Thursday, October 9, 2014

Maybe..

Maybe someday I'll get over the fact that I let you steal my first kiss like you did. But for some reason I liked it and I let you and now I wish I would've waited for someone who gave a shit about me, but I guess that's the problem with closing your eyes.

Maybe I'll get asked to Senior prom, but right now I'm more worried about figuring out what we're doing for Sadie's because that's in two days and we still haven't ironed out the details. Spontaneity is fun, right?

Maybe one day I'll be able to keep a best friend because I've spent forever trying to find one who I can stay close with for more than 6 months without wanting to rip their hair out and having to start my search over again. I guess I've never been good at long-term anything.

Maybe I'll forget how you kissed me like you meant it. As if I even know what that means. But now you're leaving for two years and I'm proud of the person you've become. I'm just sad that I wasn't a part of helping you get there. I'm sorry I broke up with you over the phone. You didn't deserve that and I didn't deserve you.

Maybe college won't be as bad as I'm anticipating, but I'm planning for the worst. I probably won't know what I want to do with my life by the end of it, but I'm holding out for someone to tell me.
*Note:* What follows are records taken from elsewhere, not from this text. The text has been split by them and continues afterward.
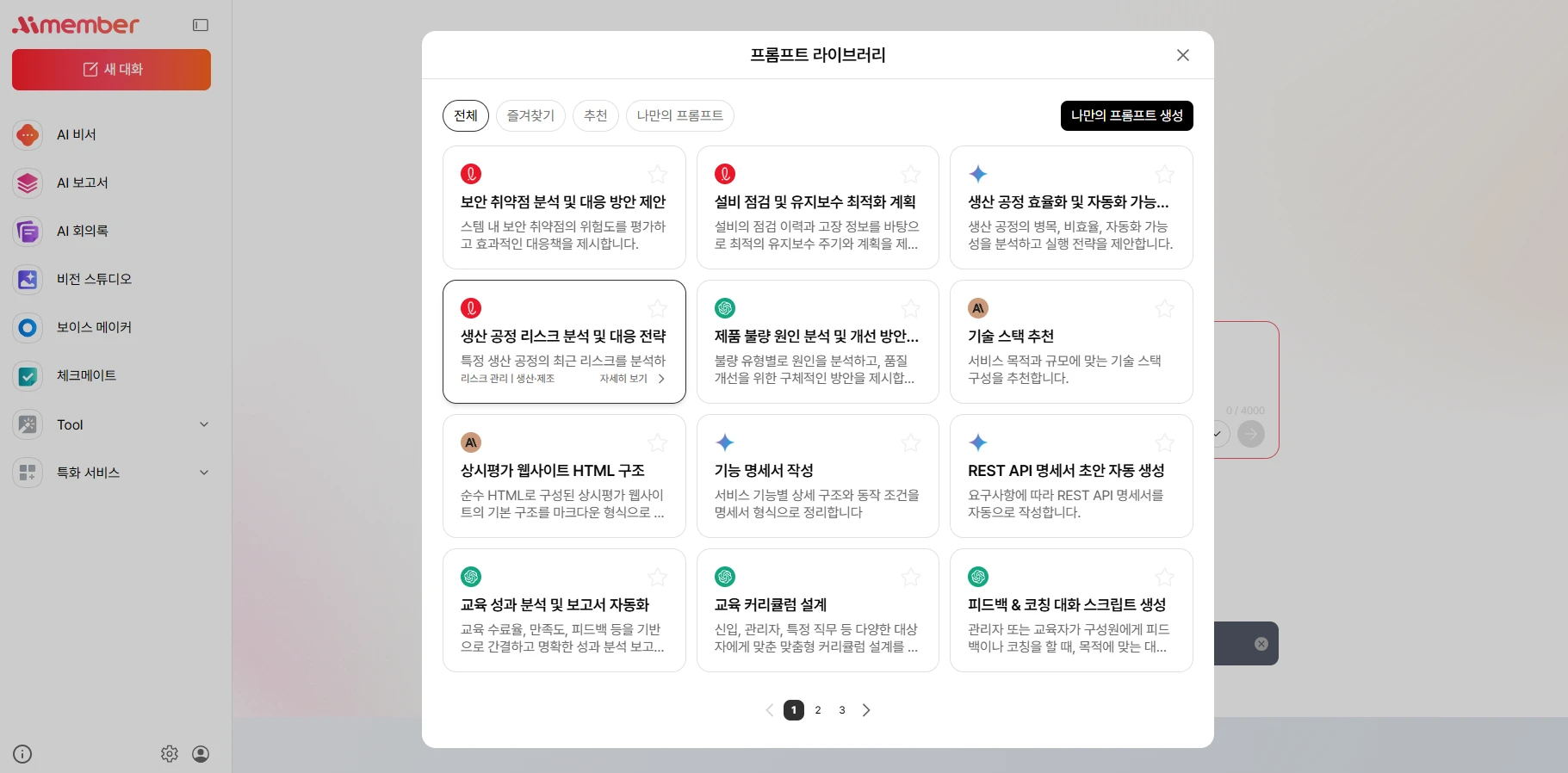
Task: Favorite the 보안 취약점 분석 prompt star
Action: click(x=657, y=175)
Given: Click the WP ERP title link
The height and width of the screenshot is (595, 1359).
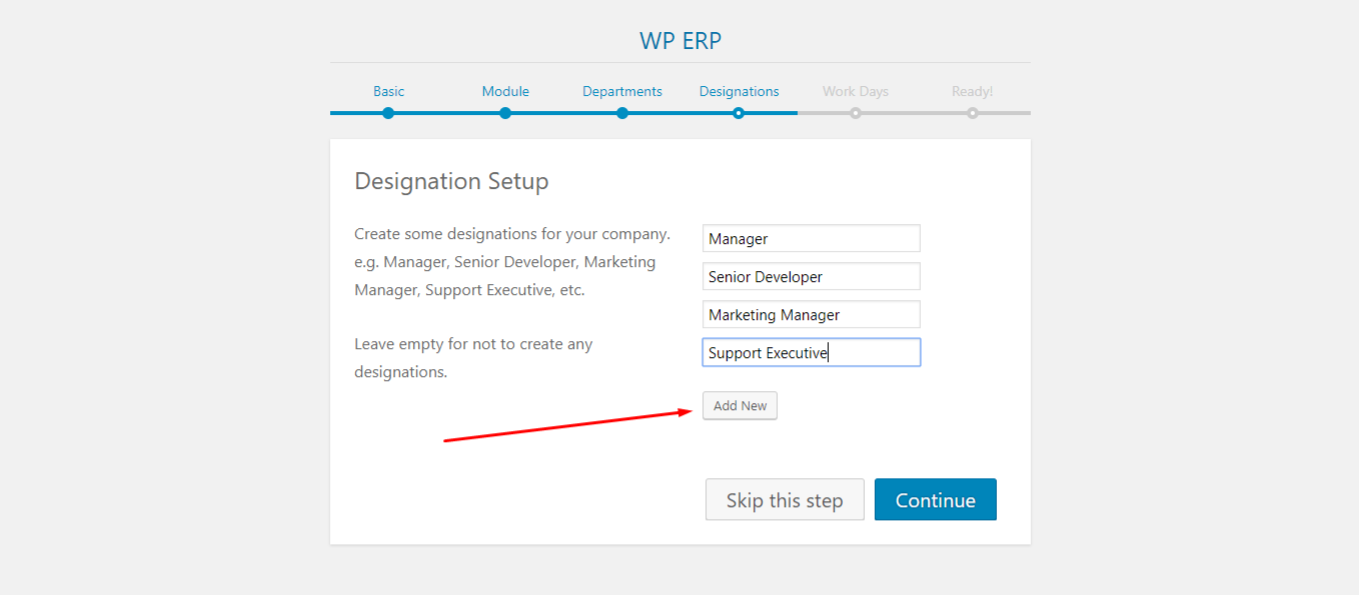Looking at the screenshot, I should point(680,41).
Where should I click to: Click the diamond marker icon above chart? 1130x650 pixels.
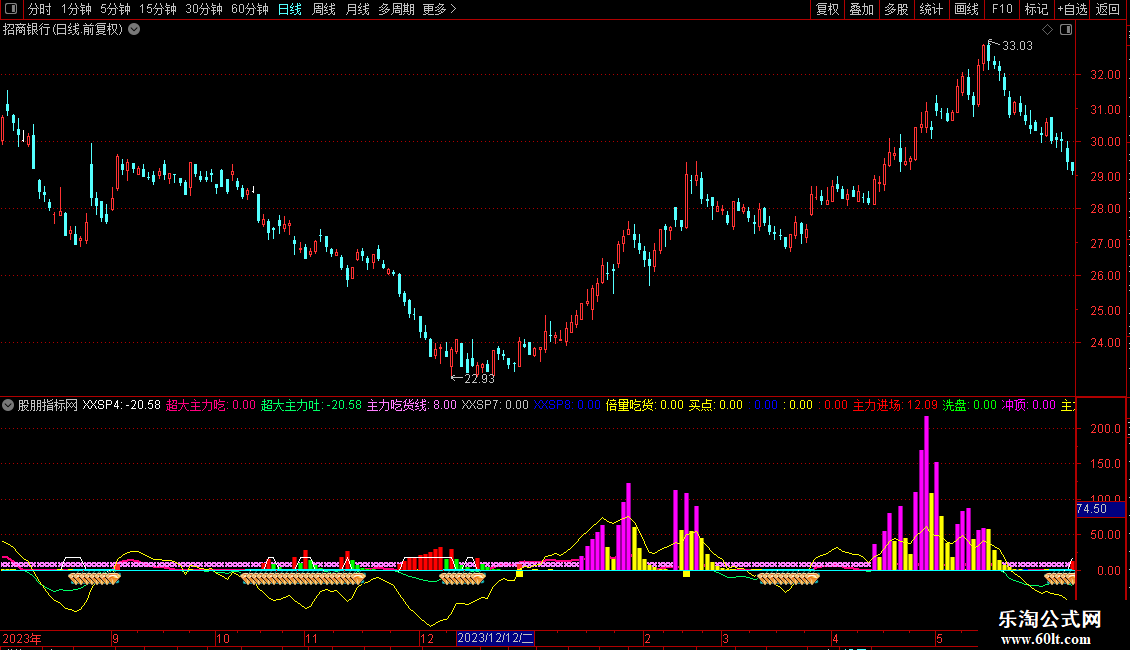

Maybe I'll become a workaholic to avoid getting married because I'm afraid of saying "I love you." And I realized I was in love with him after my fears called him up and told him I wasn't ready, I wasn't old enough, it wasn't right, it wasn't him, it was me, we could still be friends. Or maybe it wasn't love. Maybe it was regret and I was just trying to find a reason why I stayed with him for so long. I'll never find out and I think the unknown is what I fear the most.

Maybe I'll stop resenting Tuesdays.

Maybe you'll stop blaming Disneyland. How could you hate the happiest place on earth?

Maybe I'll move to Seattle where it's rainy so I  never have to choose between yes or no because the gray area is where I intend to make a home.

Maybe you'll take me to Southern California where I left my heart because I never told you, but you know exactly where to find it.

Maybe I'll stop saying maybe because there's so much that can go wrong with maybe.

Sunday, October 5, 2014

Puppet strings and credit cards

They say they're different. They say they won't hurt you. We've heard it all before. Those pretty faces with the empty promises.

But some of their faces aren't pretty.

Watching from the sidelines and from the windows with the bullet holes.
The windows that were supposed to be bullet proof, that failed product testing, but somehow still ended up in your front room.

Different. 
Yeah.

Your parents kissed your forehead and handed you the keys to that brand new car and slid that loaded credit card across the counter. They might as well have handed you a loaded gun. They didn't know they were facilitating your addiction to drugs that you hid beneath your athleticism.
And for some reason I didn't see your bloodshot eyes either.

So naive.

And that night was supposed to be the start of something, not the end. I was supposed to mean more to you. You said I did. And I trusted you.
For some reason I get the feeling that I've never been a very good judge of character.
Different.


You connected all the strings and painted my face and oiled my joints so go ahead and make me dance, puppet-master. Just don't break me.
I don't think I can be fixed if I get broken one more time.

I swore I was stronger than this, but my stupid little heart keeps telling me to believe you when you say that you're different.
My stupid little heart fell for your shit, but I sure as hell won't.